# Dark,mystical,serious music



## masik86 (Apr 8, 2015)

Hi guys)im looking for some dark,mystical music maybe something like harry potter music dark magical)please help


----------



## pianolearnerstride (Dec 17, 2014)

Hi. When you mentioned Harry Potter, I looked up the instrument in hedwig's theme... it's a celesta... then I googled some music for celesta and found this, Bartok music for strings percussion and celesta. I don't know if it fits what you're looking for:


----------



## Morimur (Jan 23, 2014)

masik86 said:


> Hi guys)im looking for some dark,mystical music maybe something like harry potter music dark magical)please help


Try *Liberace*. :tiphat: :tiphat:


----------



## ArtMusic (Jan 5, 2013)

Try the dark sombre mood of Shostakovich Leningrad symphony.


----------



## 20centrfuge (Apr 13, 2007)

Listen to Gustav Holst: The Planets, especially Uranus, the Magician, and Neptune, the Mystic (and possible Mercury, the Winged Messenger). I think you'll find it to be what you are looking for.


----------



## Adam Weber (Apr 9, 2015)

Saint-Saens Danse Macabre is always fun, and the lighter music by Shostakovich could work (his more "serious" works are definitely dark, but more "Stalin will kill me soon" than "magical"). I would recommend Shostakovich's Piano Concerti and his Jazz Suites. His 1st Symphony is also fairly bubbly, if you don't mind dissonance.


----------



## Ingélou (Feb 10, 2013)

Jean-Fery Rebel, Les Elemens: 



Karl Jenkins, The Armed Man:


----------



## Mandryka (Feb 22, 2013)

Angelo. Badalimenti's Twin Peaks


----------



## Lucifer Saudade (May 19, 2015)

For mysterious and magical, try:

Alan Hovhaness " The Spirit of the Trees"


----------



## calvinpv (Apr 20, 2015)

I don't know if I'd call music from Harry Potter "dark" per se. I recall it being enchanting, magical with a sort-of Halloween trick-or-treat vibe. Perhaps you could listen to Prometheus: The Poem of Fire or Mysterium by Scriabin (who subscribed to his own brand of mysticism). Arnold Bax wrote many great impressionist pieces, including November Woods. Since pianolearnerstride mentioned Bartók's Music for Strings, Percussion and Celesta, I would also recommend his ballet The Miraculous Mandarin (perhaps one of the greatest ballets ever written).

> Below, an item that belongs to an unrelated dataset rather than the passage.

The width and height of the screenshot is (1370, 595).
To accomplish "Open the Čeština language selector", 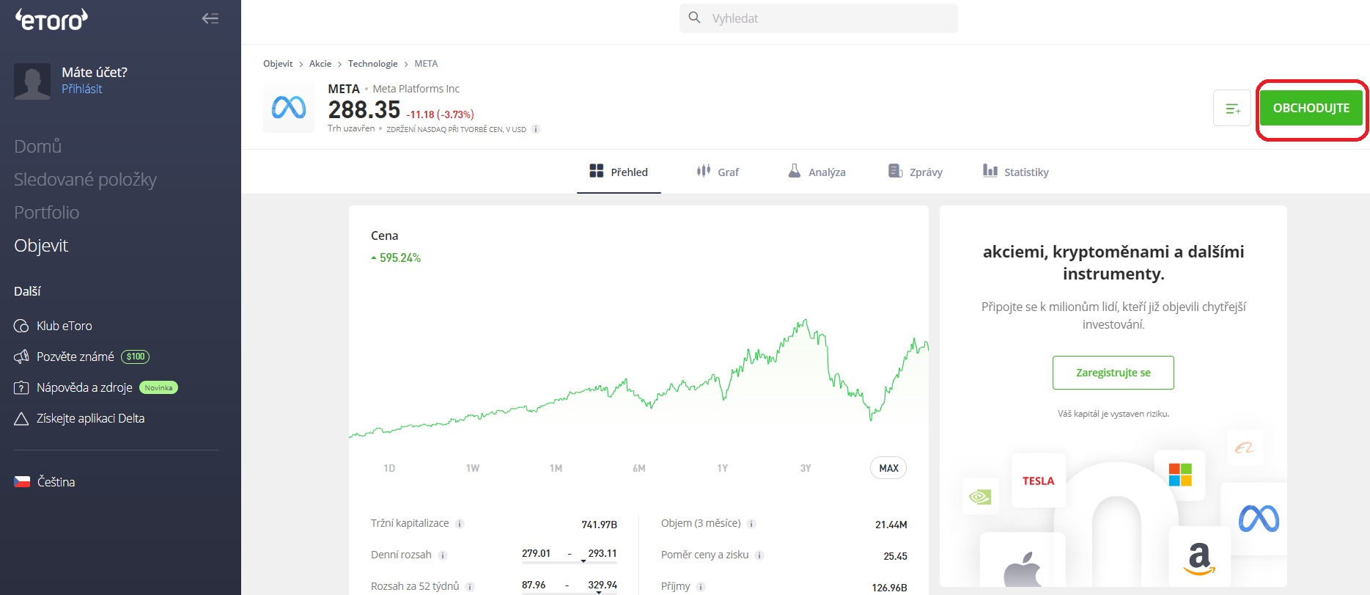I will click(x=45, y=482).
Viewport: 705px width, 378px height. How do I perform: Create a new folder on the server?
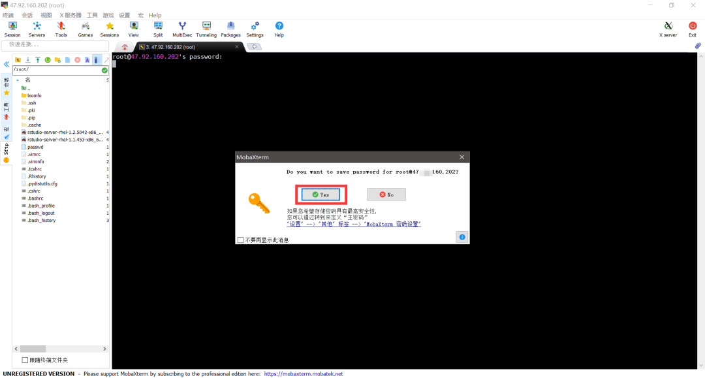coord(57,59)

Of course, if you're looking for truly sinister-sounding pieces, anything by Nono, late Schnittke, or early Penderecki ought to do.


----------



## AnotherSpin (Apr 9, 2015)

masik86 said:


> Hi guys)im looking for some dark,mystical music maybe something like harry potter music dark magical)please help


 Black Sabbath? First three albums.


----------



## TwoPhotons (Feb 13, 2015)

How about Prokofiev's "The Magician and the Witch Play Cards" (skip to 3:04):






Or why not something by John Williams himself...'Tortan' from his Bassoon Concerto (skip to 6:54):






I second whoever mentioned Bax's November Woods and Holst's Neptune (all of the pieces from the Planets suite are great, but if there's one mystical piece in there it's Neptune).

If you don't mind piano music, make sure to give Ravel's Gaspard de la Nuit a listen (Ondine is mystical but not so dark, Gibet is dark but not so mystical, Scarbo is dark AND mystical).

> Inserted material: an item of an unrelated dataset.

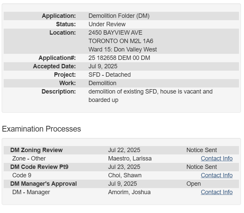Viewport: 244px width, 213px height.
Task: Click the Under Review status value
Action: coord(107,24)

A final bonus (which may or may not fit the bill):


----------



## Vronsky (Jan 5, 2015)

I don't know about Harry Potter's music. But this sounds mysterious for me. Try it.


----------



## MAS (Apr 15, 2015)

Dark mystical: Mahler, Tchaikovsky's 6th, Rachmaninoff Vespers, Danny Elfman Batman score, , Gregorian Chant, Mussgorsky, parts of Orff's Carmina Burana


----------



## Morimur (Jan 23, 2014)

masik86 said:


> Hi guys)im looking for some dark,mystical music maybe something like harry potter music dark magical)please help


Type "dark, mystical music" into google search and a bunch of crap will come up-much like the potter music.


----------



## senza sordino (Oct 20, 2013)

These pieces seem dark, mystical and serious to me. 

Sibelius Symphony no 4
Vaughan Williams Symphony no 7
Prokofiev Symphony no 5
Schoenberg Verklärte Nacht
Strauss Four Last Songs, the last one
Shostakovich violin concerto no 1, the passacaglia
Britten Four Sea Interludes

etc


----------



## starthrower (Dec 11, 2010)

You want dark? His name is Penderecki. His 60s & early 70s stuff.


----------



## Azol (Jan 25, 2015)

*Silvestrov - Symphony No.5*


----------